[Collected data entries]
####################

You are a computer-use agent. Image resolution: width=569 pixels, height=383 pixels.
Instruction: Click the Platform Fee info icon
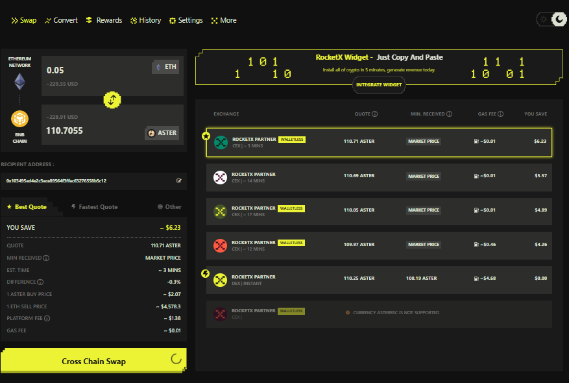[46, 318]
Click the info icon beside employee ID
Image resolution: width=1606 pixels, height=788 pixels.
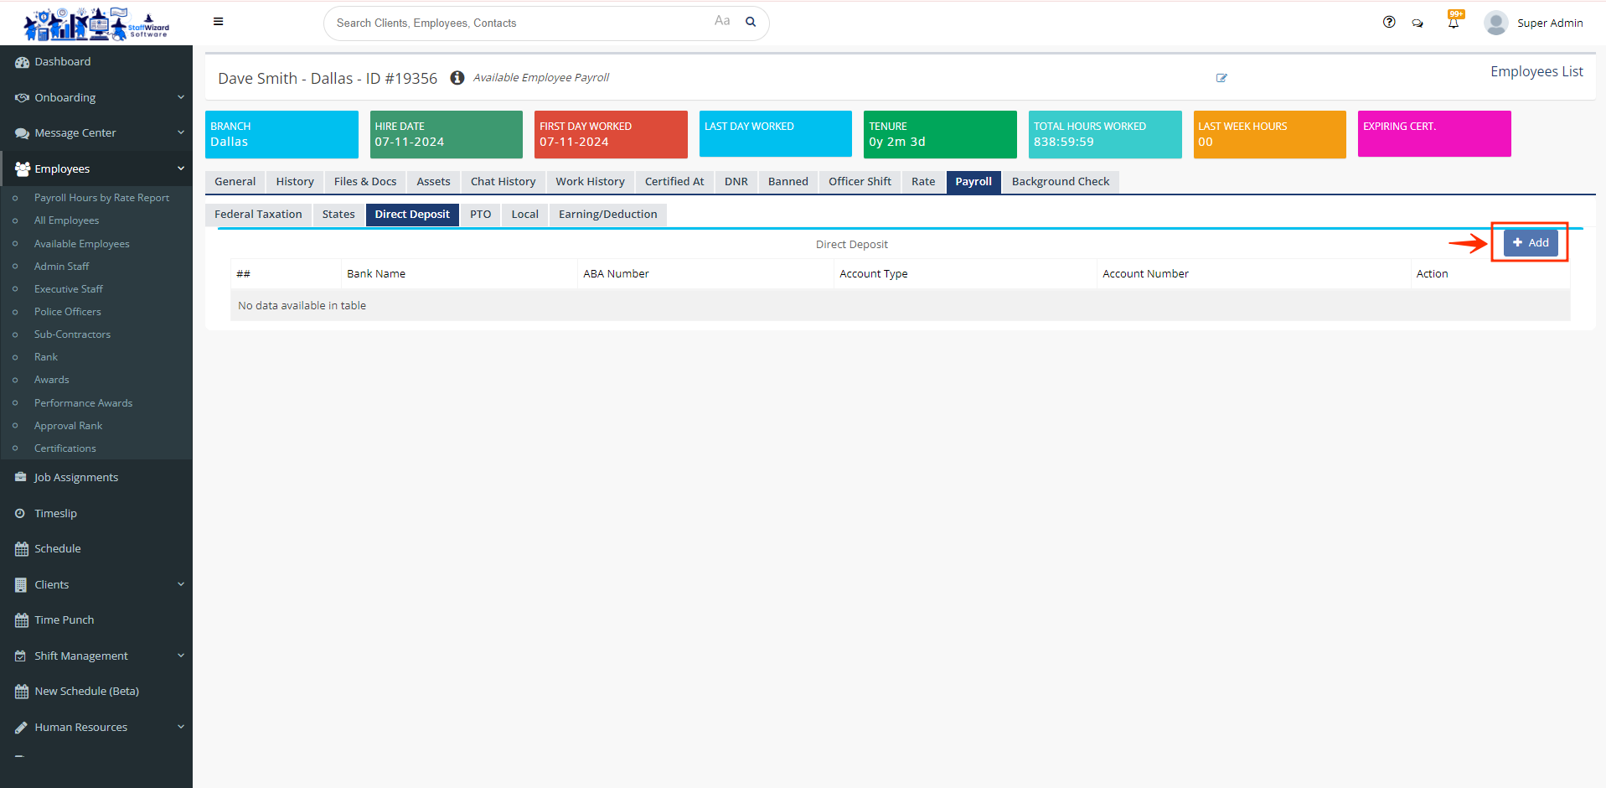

####################

REQUIREMENT -> Write out every line of the data above word for word, but leave the pictures out.

FINISHED TASK ->
You are a computer-use agent. Image resolution: width=569 pixels, height=383 pixels.
Instruction: Click the Platform Fee info icon
[46, 318]
Click the info icon beside employee ID
Image resolution: width=1606 pixels, height=788 pixels.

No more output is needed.